The entries below must be transcribed exactly. Leave nothing out.

----------------

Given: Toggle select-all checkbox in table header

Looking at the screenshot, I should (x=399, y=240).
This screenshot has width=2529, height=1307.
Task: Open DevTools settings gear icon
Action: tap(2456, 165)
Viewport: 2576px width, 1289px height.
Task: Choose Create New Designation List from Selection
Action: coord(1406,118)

----------------

Response area:
Given: Toggle select-all checkbox in table header

Looking at the screenshot, I should (x=399, y=240).
This screenshot has width=2529, height=1307.
Task: Open DevTools settings gear icon
Action: tap(2456, 165)
Viewport: 2576px width, 1289px height.
Task: Choose Create New Designation List from Selection
Action: coord(1406,118)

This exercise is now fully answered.